EXERCISE -
Look over the listing below and report how many of its lines contain the string "computer", with no other words.

--------------------------------

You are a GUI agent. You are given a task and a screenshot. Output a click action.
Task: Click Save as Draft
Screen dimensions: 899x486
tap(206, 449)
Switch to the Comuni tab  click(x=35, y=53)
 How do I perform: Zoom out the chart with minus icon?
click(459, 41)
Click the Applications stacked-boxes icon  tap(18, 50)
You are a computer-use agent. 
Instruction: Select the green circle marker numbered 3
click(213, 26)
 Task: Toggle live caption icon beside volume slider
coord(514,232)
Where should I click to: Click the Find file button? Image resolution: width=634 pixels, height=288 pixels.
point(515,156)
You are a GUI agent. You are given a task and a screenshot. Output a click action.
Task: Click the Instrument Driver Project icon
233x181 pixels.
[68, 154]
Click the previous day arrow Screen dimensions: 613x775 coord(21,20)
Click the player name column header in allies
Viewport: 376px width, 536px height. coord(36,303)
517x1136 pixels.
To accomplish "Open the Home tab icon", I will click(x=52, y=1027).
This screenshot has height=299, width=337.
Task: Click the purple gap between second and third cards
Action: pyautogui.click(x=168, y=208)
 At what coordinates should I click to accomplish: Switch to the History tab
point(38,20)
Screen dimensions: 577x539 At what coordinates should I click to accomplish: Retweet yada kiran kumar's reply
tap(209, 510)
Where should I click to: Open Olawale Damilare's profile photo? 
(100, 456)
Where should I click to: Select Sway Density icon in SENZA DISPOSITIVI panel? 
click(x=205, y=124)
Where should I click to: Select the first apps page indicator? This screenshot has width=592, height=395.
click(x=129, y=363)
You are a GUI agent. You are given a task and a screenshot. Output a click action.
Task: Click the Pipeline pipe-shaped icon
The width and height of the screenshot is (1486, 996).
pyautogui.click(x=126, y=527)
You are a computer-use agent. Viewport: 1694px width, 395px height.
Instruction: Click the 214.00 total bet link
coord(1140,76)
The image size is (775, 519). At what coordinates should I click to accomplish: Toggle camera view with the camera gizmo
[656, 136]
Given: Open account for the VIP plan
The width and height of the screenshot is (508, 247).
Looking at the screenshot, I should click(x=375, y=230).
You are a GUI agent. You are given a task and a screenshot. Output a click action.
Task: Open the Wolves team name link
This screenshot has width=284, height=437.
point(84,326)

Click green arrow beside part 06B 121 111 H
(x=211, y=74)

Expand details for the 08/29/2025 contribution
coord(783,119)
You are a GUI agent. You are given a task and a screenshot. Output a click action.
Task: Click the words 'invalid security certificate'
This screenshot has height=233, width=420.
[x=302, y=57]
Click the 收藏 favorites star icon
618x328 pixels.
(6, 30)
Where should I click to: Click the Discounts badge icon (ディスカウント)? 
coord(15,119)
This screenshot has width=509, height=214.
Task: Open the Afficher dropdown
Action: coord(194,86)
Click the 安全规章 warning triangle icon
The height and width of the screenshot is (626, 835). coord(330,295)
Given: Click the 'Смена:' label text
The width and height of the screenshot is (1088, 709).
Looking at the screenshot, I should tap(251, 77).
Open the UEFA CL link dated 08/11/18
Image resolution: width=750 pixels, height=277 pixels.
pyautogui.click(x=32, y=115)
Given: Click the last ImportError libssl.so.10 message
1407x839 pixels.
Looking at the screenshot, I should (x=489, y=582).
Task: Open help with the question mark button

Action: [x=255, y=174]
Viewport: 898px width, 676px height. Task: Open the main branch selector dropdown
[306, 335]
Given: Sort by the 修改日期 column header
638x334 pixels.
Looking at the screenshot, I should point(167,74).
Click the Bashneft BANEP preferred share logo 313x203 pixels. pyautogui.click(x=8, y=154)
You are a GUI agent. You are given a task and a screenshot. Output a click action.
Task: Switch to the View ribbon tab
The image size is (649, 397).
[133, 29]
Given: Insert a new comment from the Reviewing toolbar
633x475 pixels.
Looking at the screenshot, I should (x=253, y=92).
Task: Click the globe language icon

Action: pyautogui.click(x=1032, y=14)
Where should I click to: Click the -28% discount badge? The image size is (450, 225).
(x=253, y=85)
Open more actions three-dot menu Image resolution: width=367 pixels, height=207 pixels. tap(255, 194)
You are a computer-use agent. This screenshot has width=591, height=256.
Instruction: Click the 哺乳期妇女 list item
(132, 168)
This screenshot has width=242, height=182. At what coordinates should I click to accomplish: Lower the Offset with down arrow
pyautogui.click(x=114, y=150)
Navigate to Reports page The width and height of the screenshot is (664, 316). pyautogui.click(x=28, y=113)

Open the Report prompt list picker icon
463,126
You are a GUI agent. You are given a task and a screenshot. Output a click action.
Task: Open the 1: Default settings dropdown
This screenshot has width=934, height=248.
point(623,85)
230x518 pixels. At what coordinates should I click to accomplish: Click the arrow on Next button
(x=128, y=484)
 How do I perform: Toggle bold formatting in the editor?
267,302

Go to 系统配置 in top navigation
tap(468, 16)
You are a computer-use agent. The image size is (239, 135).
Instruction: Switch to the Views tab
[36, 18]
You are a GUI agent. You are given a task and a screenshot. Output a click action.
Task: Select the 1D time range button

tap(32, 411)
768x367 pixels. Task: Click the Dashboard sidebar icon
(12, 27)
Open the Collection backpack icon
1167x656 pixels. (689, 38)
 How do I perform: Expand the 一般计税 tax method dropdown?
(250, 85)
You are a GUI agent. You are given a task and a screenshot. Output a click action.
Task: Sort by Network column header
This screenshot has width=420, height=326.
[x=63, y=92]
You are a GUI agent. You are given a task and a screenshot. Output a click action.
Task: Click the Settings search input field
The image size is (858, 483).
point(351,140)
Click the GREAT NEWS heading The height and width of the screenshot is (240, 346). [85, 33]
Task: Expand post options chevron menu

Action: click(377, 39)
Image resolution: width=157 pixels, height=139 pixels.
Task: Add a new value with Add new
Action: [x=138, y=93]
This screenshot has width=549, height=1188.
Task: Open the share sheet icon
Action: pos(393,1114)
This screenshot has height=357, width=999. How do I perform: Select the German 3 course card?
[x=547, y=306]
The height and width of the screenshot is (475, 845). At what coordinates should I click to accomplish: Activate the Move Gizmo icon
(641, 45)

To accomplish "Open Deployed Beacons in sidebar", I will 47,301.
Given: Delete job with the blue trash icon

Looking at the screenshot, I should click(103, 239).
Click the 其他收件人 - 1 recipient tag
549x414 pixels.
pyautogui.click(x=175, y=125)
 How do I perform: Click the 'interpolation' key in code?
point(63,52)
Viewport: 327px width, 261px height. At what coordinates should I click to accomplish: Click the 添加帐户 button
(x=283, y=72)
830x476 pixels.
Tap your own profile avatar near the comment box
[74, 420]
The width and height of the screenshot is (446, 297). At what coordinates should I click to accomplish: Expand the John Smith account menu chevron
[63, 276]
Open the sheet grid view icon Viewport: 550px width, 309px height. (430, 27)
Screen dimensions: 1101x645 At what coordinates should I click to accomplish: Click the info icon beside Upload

--------------------------------

ANSWER BELOW -
4